Extended Data Fig. 8. Genetic modifications in the Igh-Igκ hybrid-D line, and correlation of Vκ usage with RIC score. Related to Fig. 5.

a, Diagram of the strategy for various genetic modifications in the Igh-Igκ hybrid-D v-Abl line. (i) Diagram of the Igh-Igκ hybrid line. (ii) Diagram of the Igh-Igκ hybrid-D-J_H line which was generated from the Igh-Igκ hybrid line by deleting all Vκs and IGCR1. (iii) Diagram of the Igh-Igκ hybrid-D line which was generated from the Igh-Igκ hybrid-D-J_H line by deleting J_H1-4. (iv) Diagram of the Igh-Igκ hybrid-D-VκRSS line which was generated from the Igh-Igκ hybrid-D line by replacing the DQ52 upstream 12RSS with a Vκ12-44 12RSS. See Methods for details. b, Diagram of the Igh-Igκ hybrid-D-J_H line as illustrated in a(ii). c, Absolute level of D-to-J_H joins baiting from J_H1-4 in the Igh-Igκ hybrid-D-J_H line. d, Absolute level of D-to-Jκ joins baiting from Jκ5 in the Igh-Igκ hybrid-D-J_H line. D utilization data are presented as mean ± s.e.m. from 3 biological repeats. e, Comparison of relative Vκ usage in single Jκ1 allele v-Abl cells with Vκ-RSS RIC scores. Vκs are color-coded according to the three Vκ domains with names indicated for highly used Vκs. Source Data

Extended Data Fig. 9. Working model for short-range diffusion-mediated primary Igκ V(D)J recombination.

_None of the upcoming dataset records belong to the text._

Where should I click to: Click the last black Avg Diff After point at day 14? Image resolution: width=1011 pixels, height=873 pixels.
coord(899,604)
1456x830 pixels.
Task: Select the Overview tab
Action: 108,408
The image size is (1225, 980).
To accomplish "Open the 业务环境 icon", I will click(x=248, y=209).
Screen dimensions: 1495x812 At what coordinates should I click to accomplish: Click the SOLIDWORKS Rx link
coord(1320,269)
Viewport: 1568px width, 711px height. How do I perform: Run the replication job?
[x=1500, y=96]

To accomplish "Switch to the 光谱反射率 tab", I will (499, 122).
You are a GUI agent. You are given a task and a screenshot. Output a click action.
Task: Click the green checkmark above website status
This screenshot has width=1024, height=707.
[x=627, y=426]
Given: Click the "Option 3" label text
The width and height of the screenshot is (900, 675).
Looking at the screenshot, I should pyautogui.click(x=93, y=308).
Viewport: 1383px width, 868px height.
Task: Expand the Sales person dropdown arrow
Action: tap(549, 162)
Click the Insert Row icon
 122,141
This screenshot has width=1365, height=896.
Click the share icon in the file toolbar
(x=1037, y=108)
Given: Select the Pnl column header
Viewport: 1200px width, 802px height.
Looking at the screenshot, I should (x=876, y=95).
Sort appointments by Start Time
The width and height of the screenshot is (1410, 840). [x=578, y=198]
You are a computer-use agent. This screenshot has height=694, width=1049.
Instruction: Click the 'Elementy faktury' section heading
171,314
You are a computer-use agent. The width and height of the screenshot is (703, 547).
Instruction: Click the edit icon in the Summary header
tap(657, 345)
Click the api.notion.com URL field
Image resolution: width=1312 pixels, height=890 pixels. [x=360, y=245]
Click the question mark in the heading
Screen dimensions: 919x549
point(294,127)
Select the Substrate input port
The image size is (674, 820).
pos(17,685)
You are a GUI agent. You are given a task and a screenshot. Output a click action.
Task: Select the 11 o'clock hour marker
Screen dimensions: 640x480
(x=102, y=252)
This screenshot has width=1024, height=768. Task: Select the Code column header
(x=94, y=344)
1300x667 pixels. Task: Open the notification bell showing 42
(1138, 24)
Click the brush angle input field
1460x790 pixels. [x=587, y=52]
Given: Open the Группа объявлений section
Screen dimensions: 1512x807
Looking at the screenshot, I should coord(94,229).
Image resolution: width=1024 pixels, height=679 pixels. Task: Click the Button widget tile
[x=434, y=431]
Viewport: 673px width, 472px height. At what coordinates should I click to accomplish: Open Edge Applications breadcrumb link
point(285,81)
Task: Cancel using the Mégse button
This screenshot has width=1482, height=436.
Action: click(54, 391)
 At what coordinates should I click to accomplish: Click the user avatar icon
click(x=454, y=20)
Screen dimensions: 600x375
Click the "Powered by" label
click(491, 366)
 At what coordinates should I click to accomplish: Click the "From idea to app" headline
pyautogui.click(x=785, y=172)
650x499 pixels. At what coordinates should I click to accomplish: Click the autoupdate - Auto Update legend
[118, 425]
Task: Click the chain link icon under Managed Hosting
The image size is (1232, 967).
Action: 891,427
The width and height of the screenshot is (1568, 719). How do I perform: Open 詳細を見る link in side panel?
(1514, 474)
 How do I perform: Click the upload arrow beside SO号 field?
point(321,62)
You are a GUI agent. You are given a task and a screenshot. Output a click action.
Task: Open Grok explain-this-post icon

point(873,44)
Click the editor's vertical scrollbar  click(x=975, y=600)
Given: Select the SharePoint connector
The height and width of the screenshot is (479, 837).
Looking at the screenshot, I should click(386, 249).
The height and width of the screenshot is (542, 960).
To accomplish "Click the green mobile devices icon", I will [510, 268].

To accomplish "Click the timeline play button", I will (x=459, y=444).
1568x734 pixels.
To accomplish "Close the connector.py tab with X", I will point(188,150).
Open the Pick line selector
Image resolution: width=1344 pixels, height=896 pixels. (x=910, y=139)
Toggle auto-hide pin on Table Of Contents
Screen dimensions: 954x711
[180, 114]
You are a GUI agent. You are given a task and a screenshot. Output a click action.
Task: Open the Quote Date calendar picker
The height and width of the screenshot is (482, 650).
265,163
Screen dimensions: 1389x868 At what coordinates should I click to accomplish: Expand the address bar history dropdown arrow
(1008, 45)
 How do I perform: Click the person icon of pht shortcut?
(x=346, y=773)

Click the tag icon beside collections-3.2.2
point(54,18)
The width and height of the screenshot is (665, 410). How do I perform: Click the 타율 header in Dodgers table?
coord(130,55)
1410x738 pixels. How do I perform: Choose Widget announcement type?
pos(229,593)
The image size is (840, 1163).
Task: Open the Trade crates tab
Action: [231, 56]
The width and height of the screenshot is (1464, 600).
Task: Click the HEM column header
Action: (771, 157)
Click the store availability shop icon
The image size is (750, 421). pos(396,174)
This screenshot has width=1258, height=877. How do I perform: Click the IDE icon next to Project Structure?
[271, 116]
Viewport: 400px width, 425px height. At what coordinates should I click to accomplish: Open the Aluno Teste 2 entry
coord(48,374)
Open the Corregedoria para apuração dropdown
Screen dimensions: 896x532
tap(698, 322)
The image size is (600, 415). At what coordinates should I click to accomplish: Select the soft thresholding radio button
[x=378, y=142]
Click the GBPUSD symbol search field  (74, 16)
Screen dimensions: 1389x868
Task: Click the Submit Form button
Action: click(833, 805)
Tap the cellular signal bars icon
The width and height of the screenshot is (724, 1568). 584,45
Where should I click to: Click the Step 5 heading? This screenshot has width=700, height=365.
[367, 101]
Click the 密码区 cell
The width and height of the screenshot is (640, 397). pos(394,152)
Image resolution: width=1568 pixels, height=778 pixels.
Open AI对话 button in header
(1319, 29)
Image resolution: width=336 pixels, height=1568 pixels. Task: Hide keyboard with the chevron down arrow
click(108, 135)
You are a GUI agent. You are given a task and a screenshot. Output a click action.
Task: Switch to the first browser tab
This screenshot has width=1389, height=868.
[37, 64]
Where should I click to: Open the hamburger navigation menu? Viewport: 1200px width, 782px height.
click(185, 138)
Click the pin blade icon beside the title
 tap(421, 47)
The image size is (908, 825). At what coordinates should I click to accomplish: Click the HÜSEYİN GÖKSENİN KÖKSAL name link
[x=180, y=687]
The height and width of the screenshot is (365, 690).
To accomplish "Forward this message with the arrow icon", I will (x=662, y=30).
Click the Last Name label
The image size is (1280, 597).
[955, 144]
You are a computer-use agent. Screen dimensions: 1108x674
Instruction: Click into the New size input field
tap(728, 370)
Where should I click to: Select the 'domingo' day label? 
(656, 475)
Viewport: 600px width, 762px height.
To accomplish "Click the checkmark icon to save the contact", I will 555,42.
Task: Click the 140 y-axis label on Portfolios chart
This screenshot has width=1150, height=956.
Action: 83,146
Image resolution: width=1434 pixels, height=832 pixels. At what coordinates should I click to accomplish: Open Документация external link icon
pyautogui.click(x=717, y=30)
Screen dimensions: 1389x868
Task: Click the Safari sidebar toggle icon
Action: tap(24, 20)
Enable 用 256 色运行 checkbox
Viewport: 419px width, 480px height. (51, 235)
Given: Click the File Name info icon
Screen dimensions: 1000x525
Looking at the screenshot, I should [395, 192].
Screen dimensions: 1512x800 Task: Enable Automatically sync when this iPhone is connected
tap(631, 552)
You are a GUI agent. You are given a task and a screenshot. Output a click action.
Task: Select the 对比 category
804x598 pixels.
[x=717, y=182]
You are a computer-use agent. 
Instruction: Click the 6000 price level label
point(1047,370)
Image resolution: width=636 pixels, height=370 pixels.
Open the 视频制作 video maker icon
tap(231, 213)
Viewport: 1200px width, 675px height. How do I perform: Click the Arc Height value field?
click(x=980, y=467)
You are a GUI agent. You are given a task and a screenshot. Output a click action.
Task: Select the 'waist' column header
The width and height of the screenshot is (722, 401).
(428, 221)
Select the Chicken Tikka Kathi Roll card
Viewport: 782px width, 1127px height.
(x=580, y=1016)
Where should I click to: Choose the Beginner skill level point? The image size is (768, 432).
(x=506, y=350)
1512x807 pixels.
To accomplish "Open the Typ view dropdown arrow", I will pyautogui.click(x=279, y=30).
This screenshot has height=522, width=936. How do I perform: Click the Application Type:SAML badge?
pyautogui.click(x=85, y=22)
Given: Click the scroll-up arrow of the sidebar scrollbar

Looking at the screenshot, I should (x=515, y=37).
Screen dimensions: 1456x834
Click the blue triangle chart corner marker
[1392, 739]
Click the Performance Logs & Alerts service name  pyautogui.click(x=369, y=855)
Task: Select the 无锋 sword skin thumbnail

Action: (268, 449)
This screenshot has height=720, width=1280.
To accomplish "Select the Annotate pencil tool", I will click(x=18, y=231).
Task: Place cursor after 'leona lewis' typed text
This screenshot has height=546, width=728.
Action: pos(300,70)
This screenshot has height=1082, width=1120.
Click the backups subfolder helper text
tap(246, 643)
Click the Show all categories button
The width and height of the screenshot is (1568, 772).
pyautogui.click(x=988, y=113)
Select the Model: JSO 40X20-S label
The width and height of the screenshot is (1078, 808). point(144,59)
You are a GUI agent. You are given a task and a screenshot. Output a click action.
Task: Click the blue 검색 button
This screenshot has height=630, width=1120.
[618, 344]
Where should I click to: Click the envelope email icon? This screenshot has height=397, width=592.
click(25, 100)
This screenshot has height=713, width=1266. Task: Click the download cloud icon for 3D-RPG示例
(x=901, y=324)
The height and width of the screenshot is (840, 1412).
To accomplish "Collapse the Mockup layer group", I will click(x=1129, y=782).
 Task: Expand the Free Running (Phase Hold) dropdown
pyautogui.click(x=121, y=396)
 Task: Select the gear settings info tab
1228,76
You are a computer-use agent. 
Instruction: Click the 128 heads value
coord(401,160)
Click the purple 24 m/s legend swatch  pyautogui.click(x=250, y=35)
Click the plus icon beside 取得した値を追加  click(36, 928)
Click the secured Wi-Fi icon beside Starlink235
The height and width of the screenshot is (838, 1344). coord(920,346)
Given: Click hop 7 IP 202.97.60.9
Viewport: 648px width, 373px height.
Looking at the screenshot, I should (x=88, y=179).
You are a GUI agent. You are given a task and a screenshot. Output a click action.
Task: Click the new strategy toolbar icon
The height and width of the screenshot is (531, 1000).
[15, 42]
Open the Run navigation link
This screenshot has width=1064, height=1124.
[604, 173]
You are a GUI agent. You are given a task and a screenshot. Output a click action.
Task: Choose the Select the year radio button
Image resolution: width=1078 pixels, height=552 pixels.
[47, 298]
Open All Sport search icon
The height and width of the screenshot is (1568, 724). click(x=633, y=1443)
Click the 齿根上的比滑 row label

a, Diagram of Igκ (not to scale). Elements and proteins illustrated are indicated in the box. b, Working model. (i) Loop extrusion of downstream chromatin through a cohesin ring impeded in the upstream direction at Sis juxtaposes the RC, a downstream impediment, to Sis. Simultaneously, loop extrusion of upstream chromatin through a cohesin ring impeded in the downstream direction at Cer brings the Vκ locus past Cer. (ii) During extrusion past Cer, relatively weak extrusion impediments, including CBEs and E2A sites (illustrated) across the Vκ locus dynamically impede extrusion at Cer, providing more opportunity for Vκ-RSSs to remain in short-range diffusion distance for interactions with RC-bound RAG. (iii) Binding of paired strong Vκ-RSSs to the RAG-1 active site across from strong Jκ-RSSs promote robust cleavage and/or joining. (iv-vi) Only a fraction of Vκ-RSSs brought into diffusion range pair with Jκ-RSSs, allowing extrusion to continue upstream where impediments slow down extrusion past Cer, providing opportunity for additional Vκ-RSSs to interact with RC-bound RAG. These panels diagram use of inversional-oriented Vκs, which can interact by the same short-range diffusion process outlined for deletional Vκs. The diagram is simplified to provide a general overview of the proposed mechanism, for which details await high resolution studies. Due to relatively weak Igκ impediments, this model is compatible with cohesin loading across the Vκ locus. Also, RAG is likely not continuously bound to the RC^,, allowing extrusion to continue past Cer. These latter features could allow active RAG-bound RCs to initiate the process at different points across the Vκ locus to optimize diverse Vκ utiliation^,. Human Igκ, which undergoes deletional and inversional joining, has Cer-Sis-like elements in the Vκ-Jκ interval^,, and high Vκ-RSS RIC scores, consistent with employing a similar primary rearrangement mechanism to mouse Igκ.